4.- Modernizar, ampliar y desarrollar exponencialmente los recursos materiales y humanos con que cuentan las fiscalías del ámbito federal y local. Que la investigación y persecución de los delitos pueda llevarse a cabo por las personas más preparadas, con salarios acordes con su preparación y con las mejores herramientas que la tecnología y la ciencia puedan proporcionar, para que los delincuentes vean disminuida la probabilidad de salir impunes de sus crímenes y a su vez, las víctimas y ofendidos puedan ser adecuadamente resarcidas.
5.- Crear cuerpos especiales de policía de investigación, mejor remunerados y equipados, para el combate incluso a través de medios de inteligencia, de cierto tipo de delitos de alto impacto, como homicidios, violaciones y secuestros.

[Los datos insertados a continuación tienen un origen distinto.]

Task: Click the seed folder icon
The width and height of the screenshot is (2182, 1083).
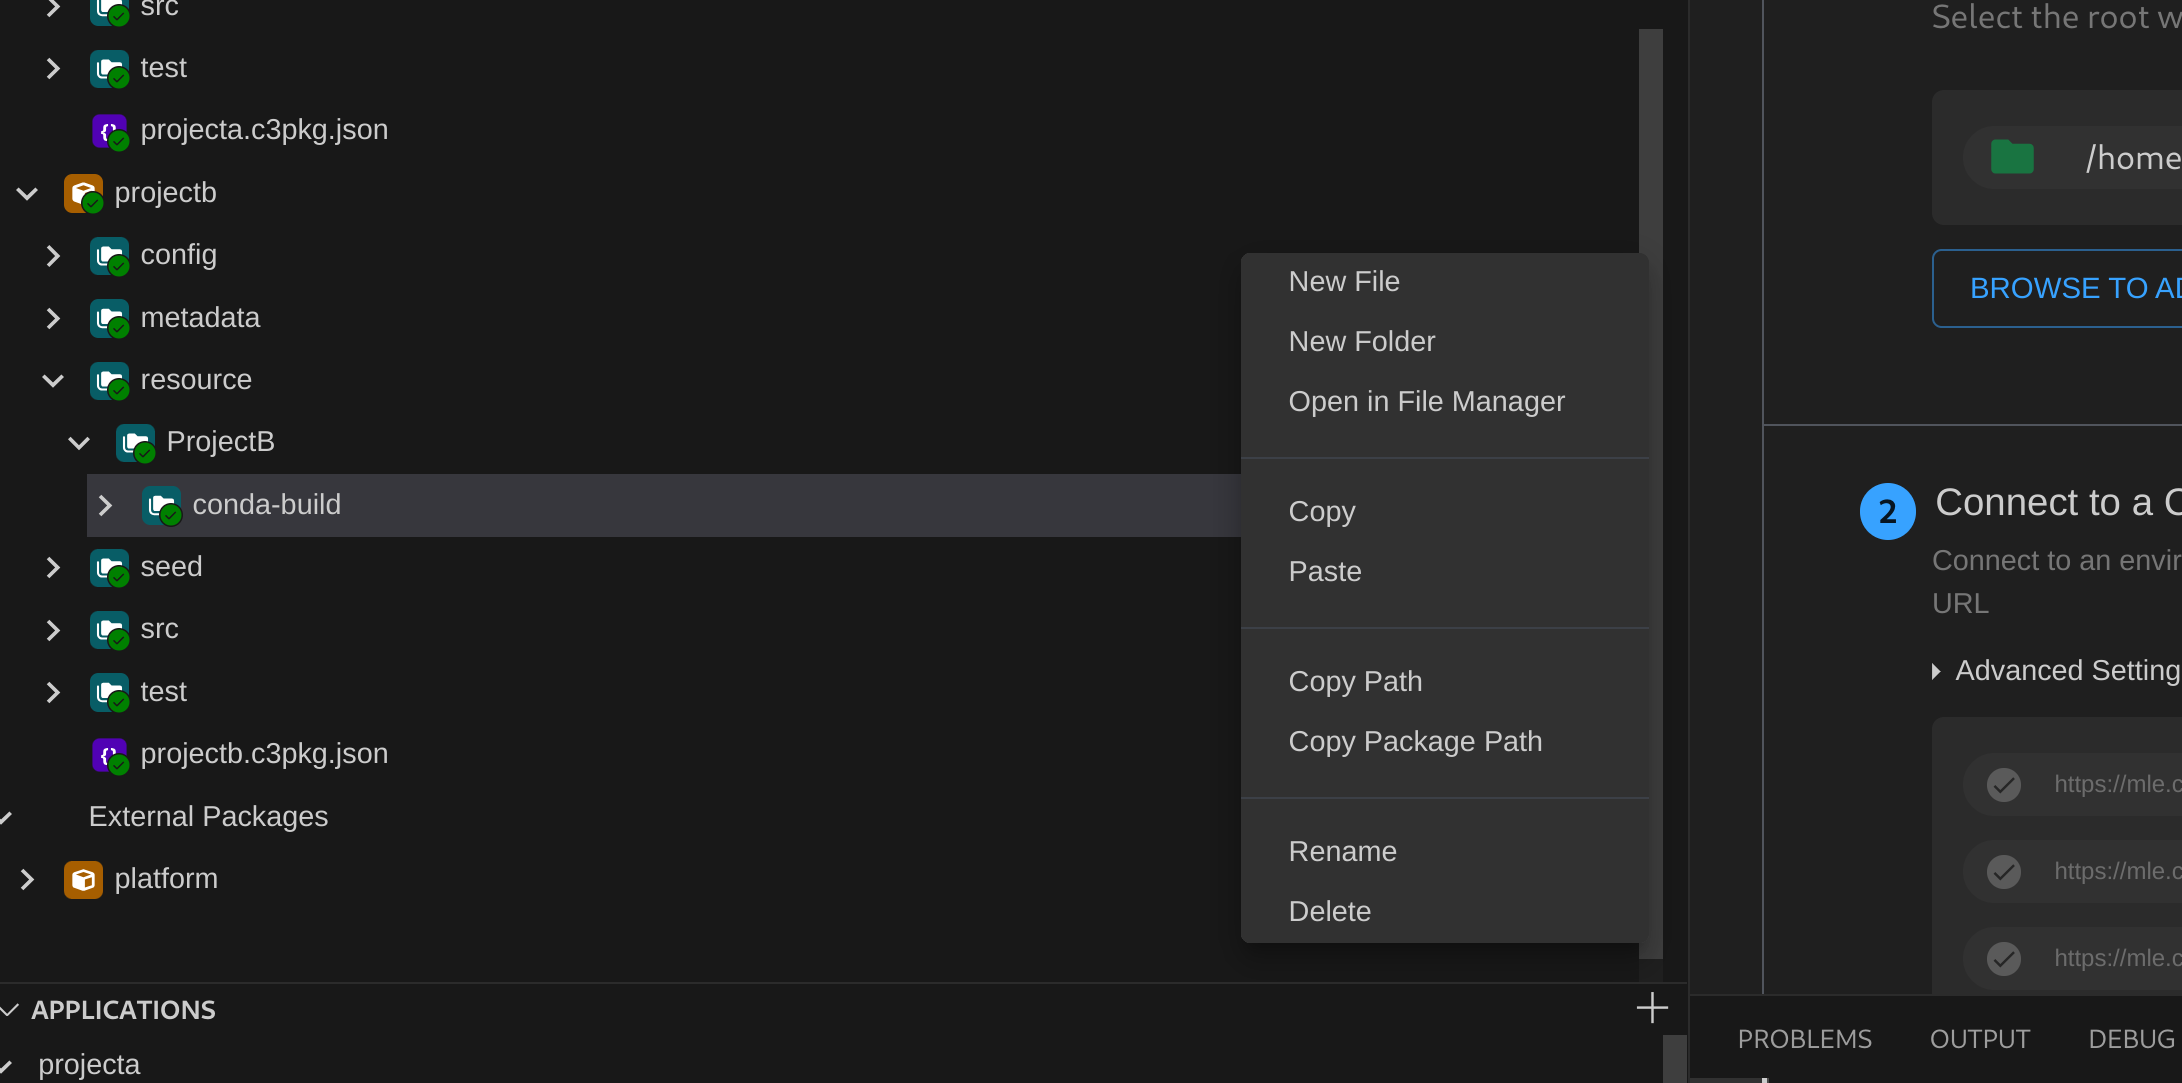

6.- Creación de mejores herramientas de reinserción social en todos los centros de reclusión, a través de todos los recursos de reeducación y capacitación para el trabajo y la convivencia social.
7.- Que constitucionalmente se obligue a todos los estados, a que se establezca la colegiación obligatoria de los abogados, a fin de que los colegios de abogacía coadyuven en la vigilancia de la conducta profesional de sus agremiados y en caso de ser expulsados de la agrupación respectiva, sean privados del ejercicio de su título profesional, ya sea temporal o definitivamente.
8.- Aumentar el nivel académico de los alumnos de las escuelas de derecho en todas las universidades, incluso mediante la incorporación de cursos y exámenes de ética profesional para sus egresados, a fin de procurar un desempeño de intachable honorabilidad y responsabilidad.
9.- Incorporar a nuestras leyes, en vía de reformas tendientes a su actualización y modernización constante, de los criterios que establezcan en definitiva la Suprema Corte de Justicia de la Nación y los Plenos Regionales, para disminuir los vacíos de la ley y los márgenes de interpretación que dan lugar a estrategias deshonestas de las partes en los juicios.
Existen aún muchas necesidades y temas pendientes de atender; sin embargo, es evidente que, al menos en los términos en que fue planteada, la reforma judicial no puede ser la solución a los problemas de justicia en México.